#### DESCRIPTION OF THE TASK
Report back every line of the entries that contains "computer", exactly as written.

#### PROVIDED RECORDS

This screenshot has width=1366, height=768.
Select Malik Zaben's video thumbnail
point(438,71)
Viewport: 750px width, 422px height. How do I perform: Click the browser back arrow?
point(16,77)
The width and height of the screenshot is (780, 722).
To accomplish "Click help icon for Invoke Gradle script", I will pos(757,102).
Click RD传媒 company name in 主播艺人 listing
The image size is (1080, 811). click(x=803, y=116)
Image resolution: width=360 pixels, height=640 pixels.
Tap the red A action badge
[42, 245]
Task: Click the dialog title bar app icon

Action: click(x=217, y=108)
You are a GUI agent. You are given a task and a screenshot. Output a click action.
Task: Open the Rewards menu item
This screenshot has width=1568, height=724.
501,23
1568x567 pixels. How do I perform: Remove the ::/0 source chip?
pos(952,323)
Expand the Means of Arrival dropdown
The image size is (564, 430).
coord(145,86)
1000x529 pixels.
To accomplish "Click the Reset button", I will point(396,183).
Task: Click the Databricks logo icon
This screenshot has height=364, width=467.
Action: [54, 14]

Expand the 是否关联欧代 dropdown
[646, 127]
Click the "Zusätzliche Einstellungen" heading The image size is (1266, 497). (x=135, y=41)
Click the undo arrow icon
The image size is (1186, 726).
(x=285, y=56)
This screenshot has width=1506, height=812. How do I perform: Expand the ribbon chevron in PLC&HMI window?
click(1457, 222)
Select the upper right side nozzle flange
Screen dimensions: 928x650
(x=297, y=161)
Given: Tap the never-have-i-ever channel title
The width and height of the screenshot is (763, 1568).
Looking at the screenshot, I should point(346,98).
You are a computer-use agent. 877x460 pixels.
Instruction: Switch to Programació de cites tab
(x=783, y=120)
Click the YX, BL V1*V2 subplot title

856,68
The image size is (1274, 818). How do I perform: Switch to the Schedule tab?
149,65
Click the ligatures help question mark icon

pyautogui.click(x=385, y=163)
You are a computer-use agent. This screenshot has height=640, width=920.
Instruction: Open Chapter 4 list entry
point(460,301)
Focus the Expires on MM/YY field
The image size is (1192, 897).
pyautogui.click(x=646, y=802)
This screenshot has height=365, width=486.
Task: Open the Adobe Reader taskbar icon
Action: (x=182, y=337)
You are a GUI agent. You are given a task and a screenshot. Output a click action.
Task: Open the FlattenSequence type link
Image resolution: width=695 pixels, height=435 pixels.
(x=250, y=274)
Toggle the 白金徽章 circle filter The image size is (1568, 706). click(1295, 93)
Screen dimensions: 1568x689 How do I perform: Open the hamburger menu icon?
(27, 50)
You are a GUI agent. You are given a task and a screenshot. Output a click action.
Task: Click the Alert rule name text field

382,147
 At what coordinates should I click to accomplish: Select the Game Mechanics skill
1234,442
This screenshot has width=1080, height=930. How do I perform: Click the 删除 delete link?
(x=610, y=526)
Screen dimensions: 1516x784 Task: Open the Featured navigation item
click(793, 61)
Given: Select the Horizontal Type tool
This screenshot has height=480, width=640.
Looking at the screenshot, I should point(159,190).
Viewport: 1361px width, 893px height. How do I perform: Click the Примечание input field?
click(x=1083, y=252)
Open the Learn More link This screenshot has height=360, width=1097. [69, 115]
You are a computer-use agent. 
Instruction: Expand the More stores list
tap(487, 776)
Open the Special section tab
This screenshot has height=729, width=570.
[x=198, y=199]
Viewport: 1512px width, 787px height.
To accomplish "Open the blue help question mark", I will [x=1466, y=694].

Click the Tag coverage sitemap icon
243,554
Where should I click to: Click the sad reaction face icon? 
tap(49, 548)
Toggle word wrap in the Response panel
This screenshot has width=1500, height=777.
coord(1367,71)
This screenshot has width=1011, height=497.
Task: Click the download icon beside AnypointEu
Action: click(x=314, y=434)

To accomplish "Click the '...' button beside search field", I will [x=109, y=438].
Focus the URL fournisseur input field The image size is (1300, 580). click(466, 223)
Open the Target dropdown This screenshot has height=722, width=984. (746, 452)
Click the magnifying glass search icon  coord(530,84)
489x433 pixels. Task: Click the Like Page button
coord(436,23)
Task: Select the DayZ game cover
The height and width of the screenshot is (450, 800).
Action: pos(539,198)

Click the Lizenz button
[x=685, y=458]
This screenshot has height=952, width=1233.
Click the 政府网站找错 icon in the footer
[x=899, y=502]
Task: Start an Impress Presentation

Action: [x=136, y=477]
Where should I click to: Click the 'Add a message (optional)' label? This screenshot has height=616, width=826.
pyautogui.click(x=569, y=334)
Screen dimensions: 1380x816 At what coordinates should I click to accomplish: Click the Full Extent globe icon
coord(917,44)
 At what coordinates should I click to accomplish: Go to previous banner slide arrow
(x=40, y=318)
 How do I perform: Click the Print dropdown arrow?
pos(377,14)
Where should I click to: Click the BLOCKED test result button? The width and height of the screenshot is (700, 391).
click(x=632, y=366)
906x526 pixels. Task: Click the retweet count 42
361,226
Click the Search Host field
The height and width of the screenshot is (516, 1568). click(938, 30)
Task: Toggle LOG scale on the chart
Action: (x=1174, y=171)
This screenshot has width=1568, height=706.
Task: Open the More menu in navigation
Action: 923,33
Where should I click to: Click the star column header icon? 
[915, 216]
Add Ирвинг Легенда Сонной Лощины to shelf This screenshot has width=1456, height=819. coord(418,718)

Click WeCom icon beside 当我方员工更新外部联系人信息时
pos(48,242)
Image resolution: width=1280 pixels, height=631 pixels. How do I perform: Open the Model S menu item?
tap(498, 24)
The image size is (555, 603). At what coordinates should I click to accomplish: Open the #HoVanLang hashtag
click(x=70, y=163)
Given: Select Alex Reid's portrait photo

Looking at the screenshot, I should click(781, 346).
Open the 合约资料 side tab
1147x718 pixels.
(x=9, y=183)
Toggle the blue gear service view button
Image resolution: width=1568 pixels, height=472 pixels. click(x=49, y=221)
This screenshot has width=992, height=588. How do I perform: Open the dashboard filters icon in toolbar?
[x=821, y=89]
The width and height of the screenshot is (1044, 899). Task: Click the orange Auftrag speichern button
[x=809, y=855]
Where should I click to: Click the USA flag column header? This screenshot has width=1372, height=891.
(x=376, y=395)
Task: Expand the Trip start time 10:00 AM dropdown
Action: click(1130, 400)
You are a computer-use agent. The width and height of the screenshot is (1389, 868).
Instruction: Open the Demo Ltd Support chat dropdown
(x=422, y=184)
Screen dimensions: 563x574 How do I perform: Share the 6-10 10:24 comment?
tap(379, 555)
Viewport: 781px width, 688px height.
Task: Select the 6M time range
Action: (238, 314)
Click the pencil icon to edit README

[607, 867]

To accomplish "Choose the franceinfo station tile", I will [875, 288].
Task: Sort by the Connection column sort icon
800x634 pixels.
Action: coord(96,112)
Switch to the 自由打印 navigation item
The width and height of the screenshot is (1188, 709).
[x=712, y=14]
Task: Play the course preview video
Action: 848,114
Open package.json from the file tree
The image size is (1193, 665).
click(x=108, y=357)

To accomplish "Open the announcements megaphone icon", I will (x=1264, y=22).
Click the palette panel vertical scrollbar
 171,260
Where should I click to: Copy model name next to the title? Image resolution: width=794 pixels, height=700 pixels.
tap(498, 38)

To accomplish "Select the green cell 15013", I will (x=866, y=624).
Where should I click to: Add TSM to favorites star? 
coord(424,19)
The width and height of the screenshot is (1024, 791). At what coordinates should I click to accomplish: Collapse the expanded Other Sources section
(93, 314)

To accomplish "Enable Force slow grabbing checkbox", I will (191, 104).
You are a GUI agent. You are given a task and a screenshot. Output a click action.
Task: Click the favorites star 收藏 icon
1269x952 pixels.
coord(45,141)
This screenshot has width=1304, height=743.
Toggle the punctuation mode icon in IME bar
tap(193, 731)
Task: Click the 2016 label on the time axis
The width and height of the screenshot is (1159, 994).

#### ANSWER BOX
You are a computer-use agent. 877x460 pixels.
You are a computer-use agent. This screenshot has height=640, width=920.
You are a computer-use agent. 
You are a computer-use agent. The width and height of the screenshot is (1389, 868).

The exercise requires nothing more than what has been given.